— Start —

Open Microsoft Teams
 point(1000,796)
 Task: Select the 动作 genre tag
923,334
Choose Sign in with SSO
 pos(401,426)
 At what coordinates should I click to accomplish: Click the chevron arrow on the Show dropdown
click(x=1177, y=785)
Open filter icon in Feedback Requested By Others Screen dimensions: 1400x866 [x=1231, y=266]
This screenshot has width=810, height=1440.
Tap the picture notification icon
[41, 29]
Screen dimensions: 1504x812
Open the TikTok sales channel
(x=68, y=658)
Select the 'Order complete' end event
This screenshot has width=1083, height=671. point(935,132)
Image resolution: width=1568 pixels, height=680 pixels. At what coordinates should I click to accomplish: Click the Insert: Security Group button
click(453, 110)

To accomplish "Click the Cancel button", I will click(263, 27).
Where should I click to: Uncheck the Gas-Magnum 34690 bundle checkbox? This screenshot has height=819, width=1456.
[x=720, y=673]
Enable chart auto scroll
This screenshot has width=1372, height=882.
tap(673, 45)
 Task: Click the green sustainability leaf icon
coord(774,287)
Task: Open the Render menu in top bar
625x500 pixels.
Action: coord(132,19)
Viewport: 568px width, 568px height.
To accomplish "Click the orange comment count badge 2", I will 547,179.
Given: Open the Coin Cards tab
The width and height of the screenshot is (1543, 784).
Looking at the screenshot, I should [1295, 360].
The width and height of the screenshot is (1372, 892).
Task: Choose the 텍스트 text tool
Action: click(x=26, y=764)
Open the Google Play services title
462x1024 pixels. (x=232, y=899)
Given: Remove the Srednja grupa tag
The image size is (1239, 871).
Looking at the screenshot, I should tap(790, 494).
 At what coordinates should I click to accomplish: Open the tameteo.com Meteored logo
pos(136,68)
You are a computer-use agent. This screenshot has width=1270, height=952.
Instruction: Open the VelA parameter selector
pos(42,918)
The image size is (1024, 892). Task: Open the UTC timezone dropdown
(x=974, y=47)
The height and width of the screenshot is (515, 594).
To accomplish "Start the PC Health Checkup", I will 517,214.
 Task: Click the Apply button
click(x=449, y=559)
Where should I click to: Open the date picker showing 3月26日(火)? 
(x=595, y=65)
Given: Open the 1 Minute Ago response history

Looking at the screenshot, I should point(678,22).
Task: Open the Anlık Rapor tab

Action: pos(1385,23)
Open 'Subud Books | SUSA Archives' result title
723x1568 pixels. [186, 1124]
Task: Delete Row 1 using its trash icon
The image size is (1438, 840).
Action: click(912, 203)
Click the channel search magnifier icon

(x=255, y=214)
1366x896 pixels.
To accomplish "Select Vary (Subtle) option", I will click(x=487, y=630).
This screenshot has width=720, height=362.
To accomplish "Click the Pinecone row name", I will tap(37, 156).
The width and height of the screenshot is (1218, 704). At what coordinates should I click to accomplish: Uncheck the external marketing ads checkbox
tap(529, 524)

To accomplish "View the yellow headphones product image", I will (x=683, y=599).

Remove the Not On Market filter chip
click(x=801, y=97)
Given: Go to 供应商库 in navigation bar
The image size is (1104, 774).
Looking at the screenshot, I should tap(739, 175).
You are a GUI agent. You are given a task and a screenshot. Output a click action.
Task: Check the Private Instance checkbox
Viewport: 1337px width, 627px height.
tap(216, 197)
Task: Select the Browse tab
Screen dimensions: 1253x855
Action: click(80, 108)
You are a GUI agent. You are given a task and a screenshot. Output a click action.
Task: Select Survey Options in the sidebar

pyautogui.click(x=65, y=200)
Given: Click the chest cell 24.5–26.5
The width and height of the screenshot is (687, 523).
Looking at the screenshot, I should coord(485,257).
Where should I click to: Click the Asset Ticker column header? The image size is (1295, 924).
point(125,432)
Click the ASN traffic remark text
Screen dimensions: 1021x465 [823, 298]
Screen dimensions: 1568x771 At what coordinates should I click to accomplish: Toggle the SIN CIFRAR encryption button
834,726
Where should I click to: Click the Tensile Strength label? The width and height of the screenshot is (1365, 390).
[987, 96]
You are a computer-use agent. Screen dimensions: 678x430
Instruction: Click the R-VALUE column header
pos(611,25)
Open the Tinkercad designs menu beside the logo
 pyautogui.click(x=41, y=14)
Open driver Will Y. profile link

— End —

TASK OBJECTIVE: Print the rows from the line with "Task: Open the Render menu in top bar" to the line with "I will 547,179.", both lines included, reproducing every character as it appears.

FINISHED ANSWER:
Task: Open the Render menu in top bar
625x500 pixels.
Action: coord(132,19)
Viewport: 568px width, 568px height.
To accomplish "Click the orange comment count badge 2", I will 547,179.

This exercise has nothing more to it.